---------- Supplied data

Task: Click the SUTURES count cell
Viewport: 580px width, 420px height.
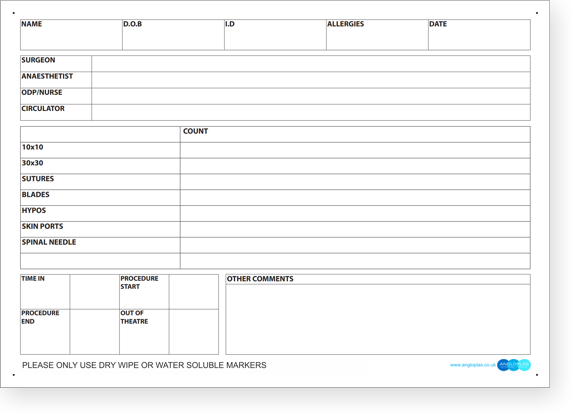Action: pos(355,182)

--------------------
---------- Supplied data

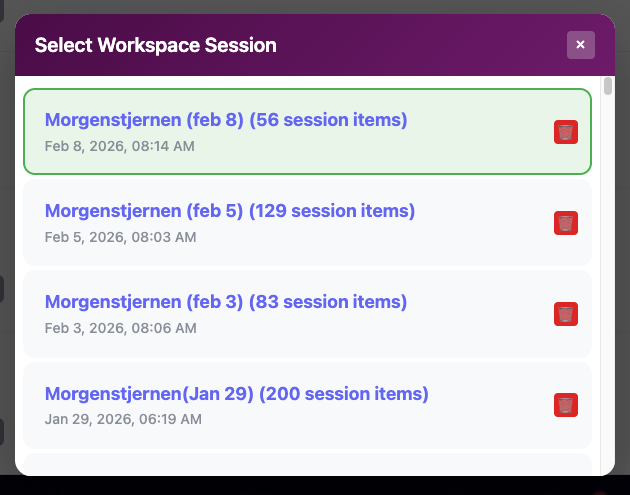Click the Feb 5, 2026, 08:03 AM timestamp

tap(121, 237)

--------------------
---------- Supplied data

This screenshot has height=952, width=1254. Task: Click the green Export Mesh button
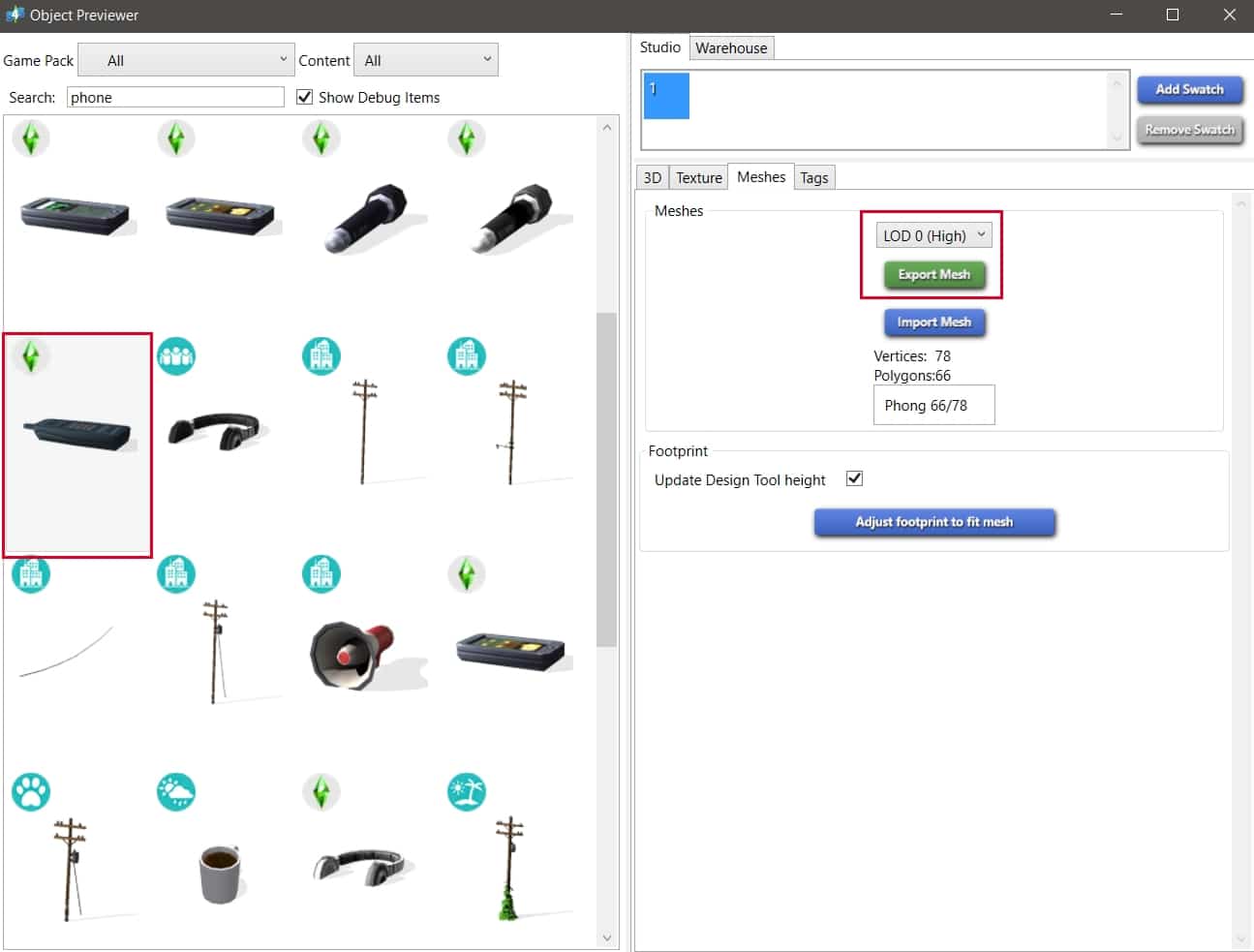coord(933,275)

--------------------

Given exercise ▸ From the items above, copy out each line that contains the string "width". Case counts.

Task response ▸
Viewport: 580px width, 420px height.
This screenshot has height=952, width=1254. Task: Click the green Export Mesh button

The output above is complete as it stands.